We both make in the same ballpark in terms of salaries. It's split 57/43, with hubby making a little more than me... but neither of us consider him the "primary bread winner"
In general, we agree on the basics, including what housing projects we want to save for, retirement, vacation, etc.

Seeing the above, you might wonder WHY we fight, or feel the need to split our finances. The problem centers around wants vs. needs. Because I am naturally more vocal about the things I want, and because I am more of a "go-getter," I tend to go after the things I want, even if/when they cost money. However, my husband prefers to save unless the purchase is much more necessary. Over the years, he seems to have built up resentment toward me. Last night, he said that he feels I get what I want much more than he gets what he wants, and that every time I tell him I want something, he feels like I am taking something away from him that he could want in the future. I felt hurt by this, and I told him that if he just COMMUNICATED that he wanted something, I would not stand in his way, nor would I mind giving up one of my wants for his sake... the problem is, I need to KNOW he wants something for me to be able to do anything about it. 

I am hoping that, by splitting our finances, we can both have control of our own financial decisions, and it will dispel the resentment. 

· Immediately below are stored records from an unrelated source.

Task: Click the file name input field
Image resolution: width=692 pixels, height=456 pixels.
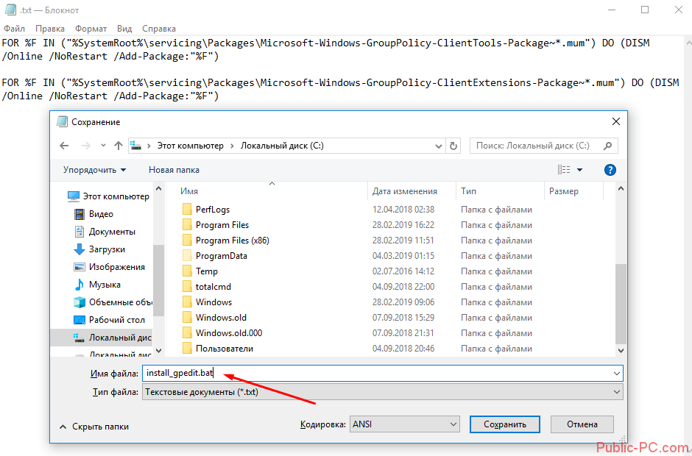Action: 375,374
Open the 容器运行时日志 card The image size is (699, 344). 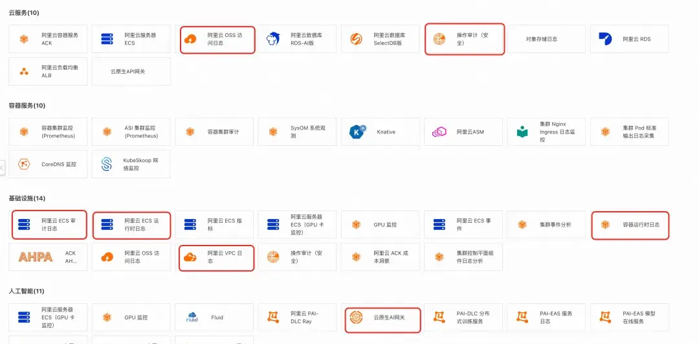[x=630, y=225]
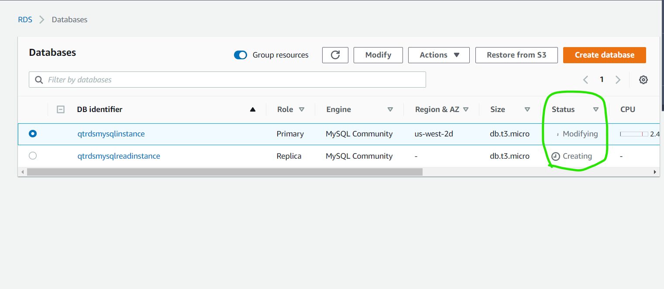The width and height of the screenshot is (664, 289).
Task: Open the table preferences gear icon
Action: click(x=643, y=79)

I think we are on the same general page about splitting our finances, but we have a couple challenges ahead. For example:

I have decided to go back to school and get my Masters. My current employer actually reimburses tuition, but I have to pay it up front . I'll also need to pay for books. Up front cost isn't terrible. However, this decision was made before we decided to split our finances. My question is: Should I foot the entire bill now? Or should it be split?
Hubby wants to buy a new car. That is going to be a larger up-front expense than my schooling. Do we split the bill or does he pay all of it?
What do we do with our savings? We don't have a TON in savings, and I feel like, to get ourselves started, we may need to just split it among the two of us to have it available if needed.

I think the hardest thing about all of this is the fact that we are splitting the finances AFTER having established a different system over the past 6 years. How do we divide the groceries? The other household necessities? What if we want to go out to dinner together... who pays? It's just so new to both of us... Any advice is much appreciated.


----------



## zookeeper (Oct 2, 2012)

When you get your masters, you will be able to earn more, right? If so, will you still have separate finances? If you want financial independence, you need to accept the responsibility that comes with it.

Will your husband's new car be strictly for his use? If so, see above.

For the record, I hate this idea. The more people try to have total total independence and avoid making compromises in marriage, the more marriage becomes pointless.
_Posted via Mobile Device_


----------



## FoodFrenzy (Oct 27, 2013)

zookeeper said:


> When you get your masters, you will be able to earn more, right? If so, will you still have separate finances? If you want financial independence, you need to accept the responsibility that comes with it.
> 
> Will your husband's new car be strictly for his use? If so, see above.
> 
> ...


Zookeeper - your sentiments are not unlike my husband's. He was very reluctant to go down this road, because in his mind, once we separate the finances... what else are we going to separate? Make separate food? Watch TV in separate rooms? Etc. Etc.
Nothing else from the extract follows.